Solid oxide electrochemical devices using non-hydrogen fuels such as methanol or ethanol require a reformer to convert the non-hydrogen fuel to hydrogen, often mixed with one or more of carbon monoxide, carbon dioxide and steam, for example, when steam reforming is used. Conventional external reformers take up valuable space when used in vehicles, for example, and add to the system cost. To minimize the system cost and footprint, on-anode internal reforming using catalyst is being developed. The on-anode internal reforming catalyst is usually a poor conductor of electricity, so the addition of the catalyst adds internal ohmic resistance and decreases the power output of the solid oxide electrochemical device.

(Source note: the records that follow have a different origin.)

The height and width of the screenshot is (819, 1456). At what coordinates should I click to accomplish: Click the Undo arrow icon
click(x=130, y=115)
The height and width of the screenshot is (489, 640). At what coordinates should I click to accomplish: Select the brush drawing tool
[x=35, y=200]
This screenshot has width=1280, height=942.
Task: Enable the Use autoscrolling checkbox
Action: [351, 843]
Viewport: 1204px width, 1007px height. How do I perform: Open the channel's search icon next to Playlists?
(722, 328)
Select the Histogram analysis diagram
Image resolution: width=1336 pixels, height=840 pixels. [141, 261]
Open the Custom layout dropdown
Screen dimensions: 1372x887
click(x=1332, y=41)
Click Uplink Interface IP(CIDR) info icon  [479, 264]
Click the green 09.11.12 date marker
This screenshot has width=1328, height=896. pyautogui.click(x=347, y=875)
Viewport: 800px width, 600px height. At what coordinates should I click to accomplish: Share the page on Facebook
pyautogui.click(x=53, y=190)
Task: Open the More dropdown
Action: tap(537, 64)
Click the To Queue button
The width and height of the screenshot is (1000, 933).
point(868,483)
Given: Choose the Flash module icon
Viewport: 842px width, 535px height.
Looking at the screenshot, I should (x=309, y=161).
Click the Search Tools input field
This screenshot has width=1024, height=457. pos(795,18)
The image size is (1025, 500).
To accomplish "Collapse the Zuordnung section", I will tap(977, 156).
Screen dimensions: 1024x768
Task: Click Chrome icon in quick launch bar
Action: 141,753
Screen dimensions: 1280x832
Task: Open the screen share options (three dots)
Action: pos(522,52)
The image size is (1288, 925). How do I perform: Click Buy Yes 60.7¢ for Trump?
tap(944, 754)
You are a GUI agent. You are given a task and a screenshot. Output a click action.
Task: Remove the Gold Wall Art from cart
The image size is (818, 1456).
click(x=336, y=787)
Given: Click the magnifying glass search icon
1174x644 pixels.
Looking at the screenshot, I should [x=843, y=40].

Disclosed herein are solid oxide electrochemical devices that provide robust metal-supported electrodes with an inbuilt on-anode internal reforming layer to reform one or more non-hydrogen fuels. The devices herein will reduce the internal ohmic resistance caused by conventional on-anode reforming catalyst and will not compromise the power density while converting the complex hydrocarbons to reformed fuels such as hydrogen and carbon monoxide. The devices also improve heating and cooling times due to the support material used, improving start-up and cool-down times for applications in which a reduction in start-up and cool-down times is desired.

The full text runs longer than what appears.